- _AIM OF THE EXERCISE_
Looking at the entries, say how many lines contain the string "Galaxy". Offer nothing besides the number.

Saved entries:

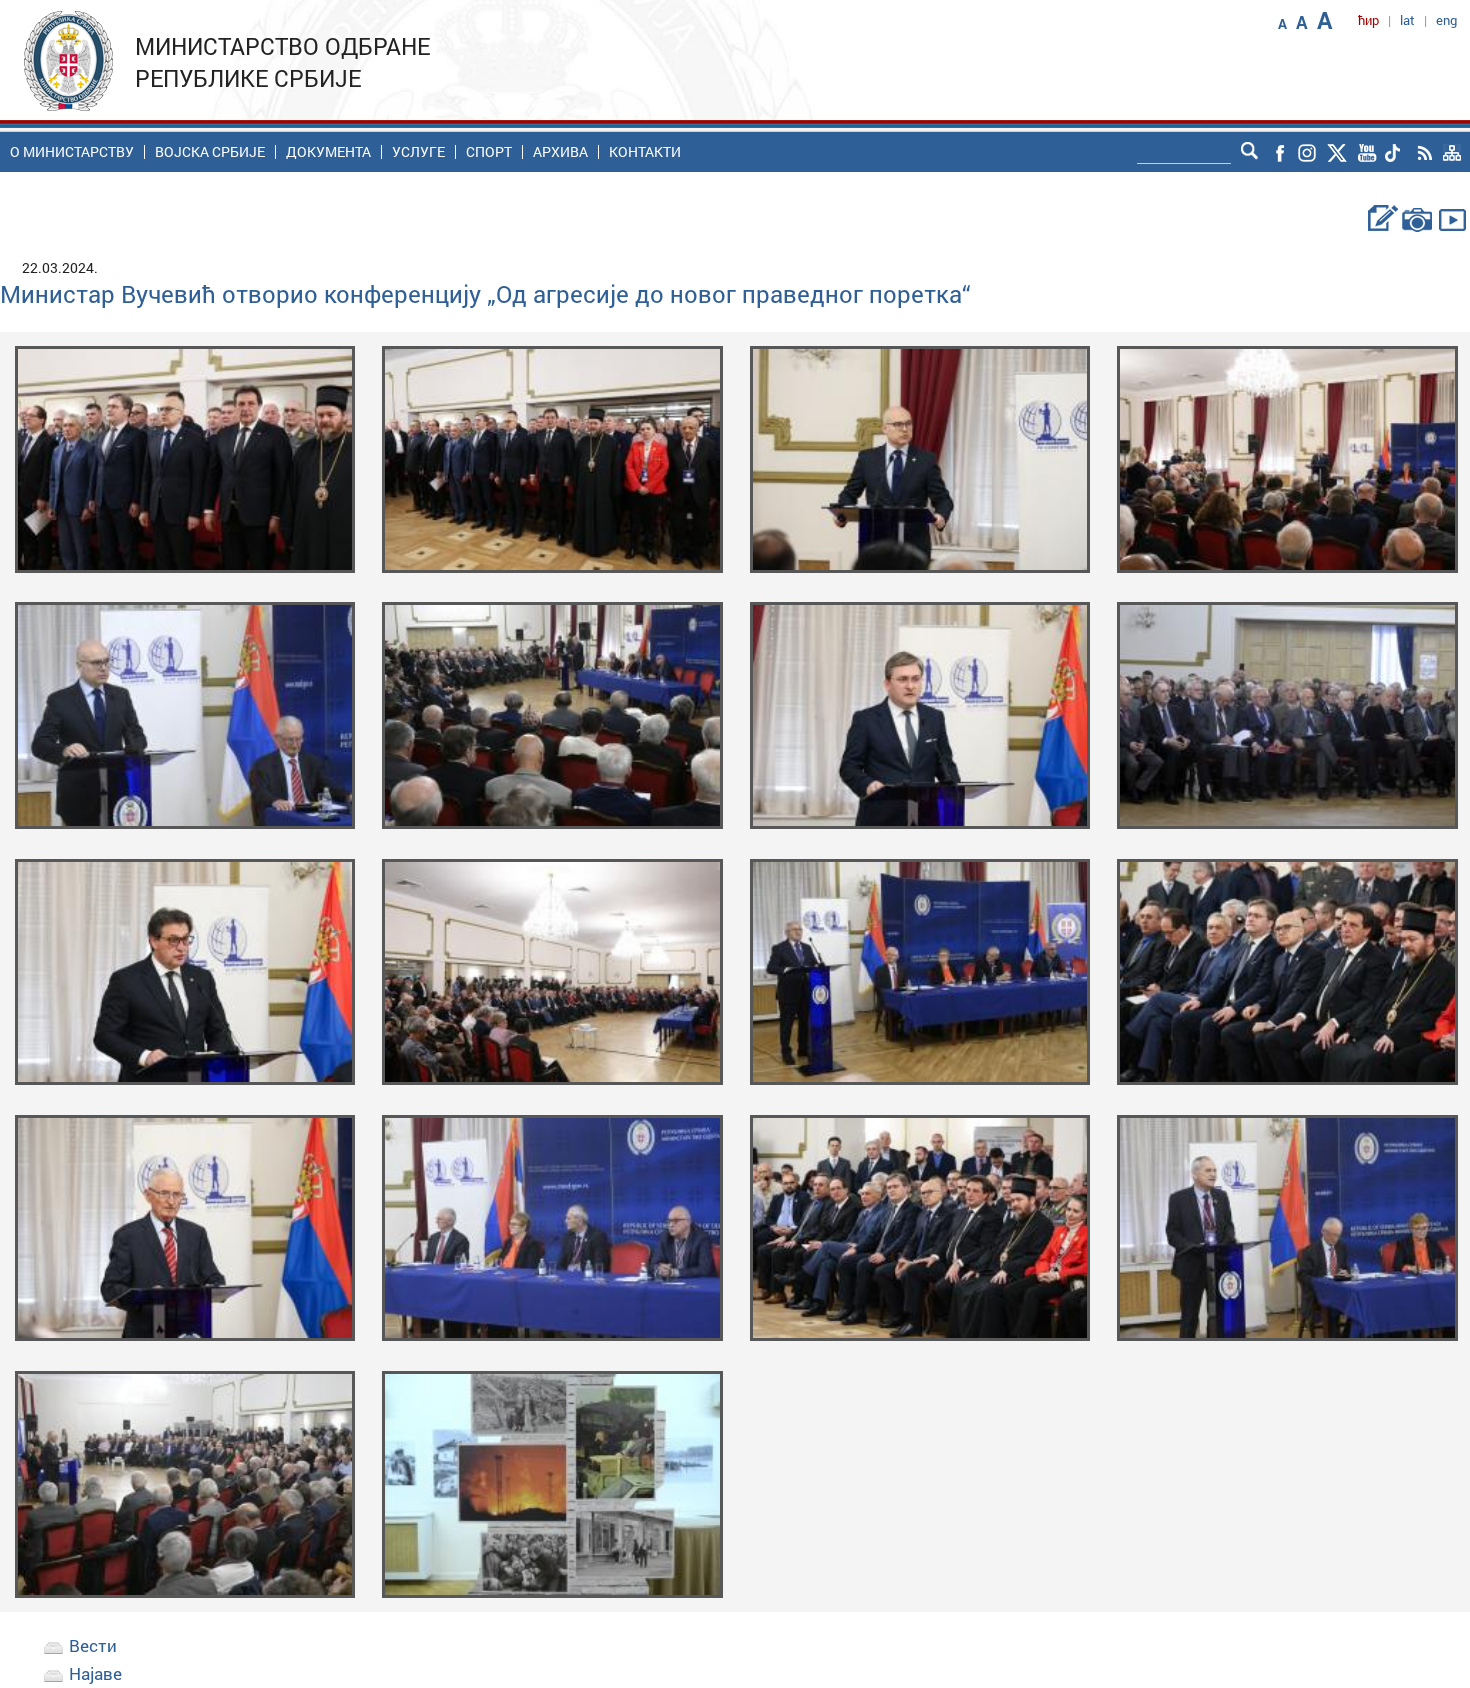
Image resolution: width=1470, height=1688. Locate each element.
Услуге (418, 152)
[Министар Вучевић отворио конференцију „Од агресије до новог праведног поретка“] (185, 457)
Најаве (95, 1673)
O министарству (72, 152)
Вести (93, 1645)
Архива (560, 152)
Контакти (645, 152)
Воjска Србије (210, 152)
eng (1446, 20)
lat (1407, 20)
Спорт (489, 152)
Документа (328, 152)
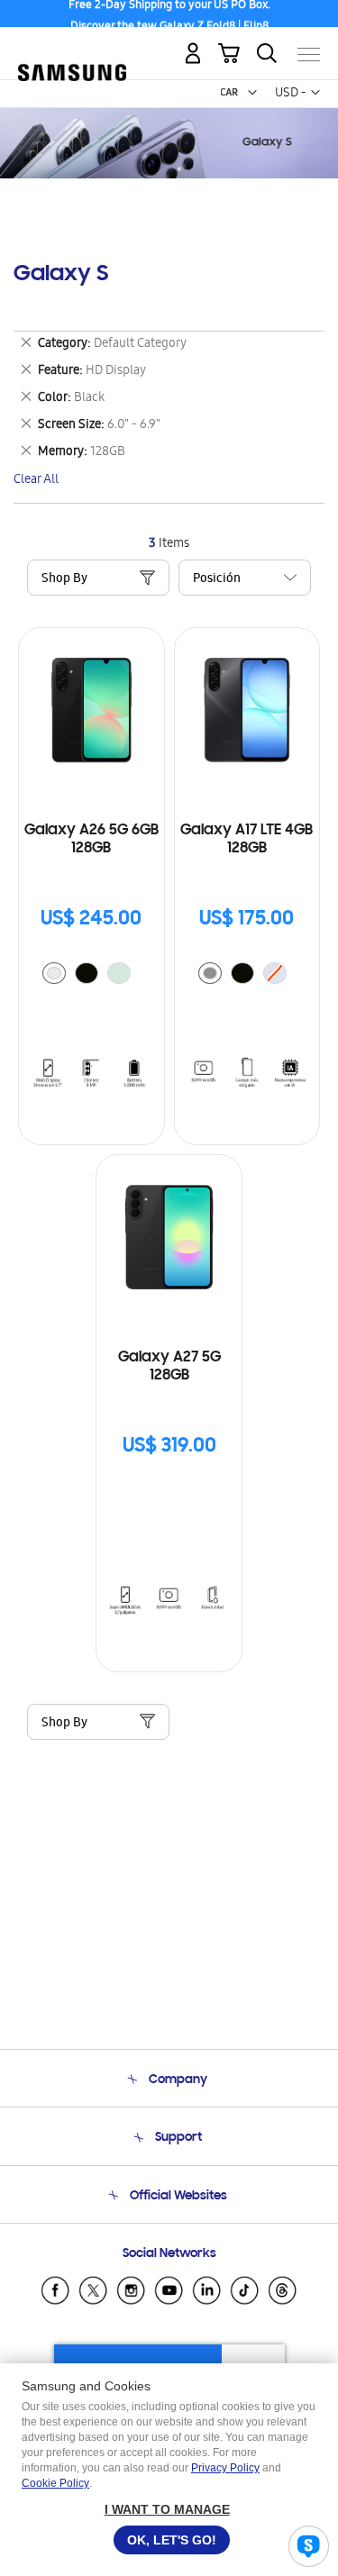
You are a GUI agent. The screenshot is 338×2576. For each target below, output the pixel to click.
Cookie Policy (55, 2483)
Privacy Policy (225, 2468)
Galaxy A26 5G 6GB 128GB (91, 840)
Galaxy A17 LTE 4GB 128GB (246, 840)
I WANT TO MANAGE (167, 2509)
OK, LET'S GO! (171, 2540)
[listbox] (91, 975)
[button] (252, 93)
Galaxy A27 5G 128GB (169, 1367)
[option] (54, 973)
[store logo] (72, 47)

- _COMPLETED TASK_
3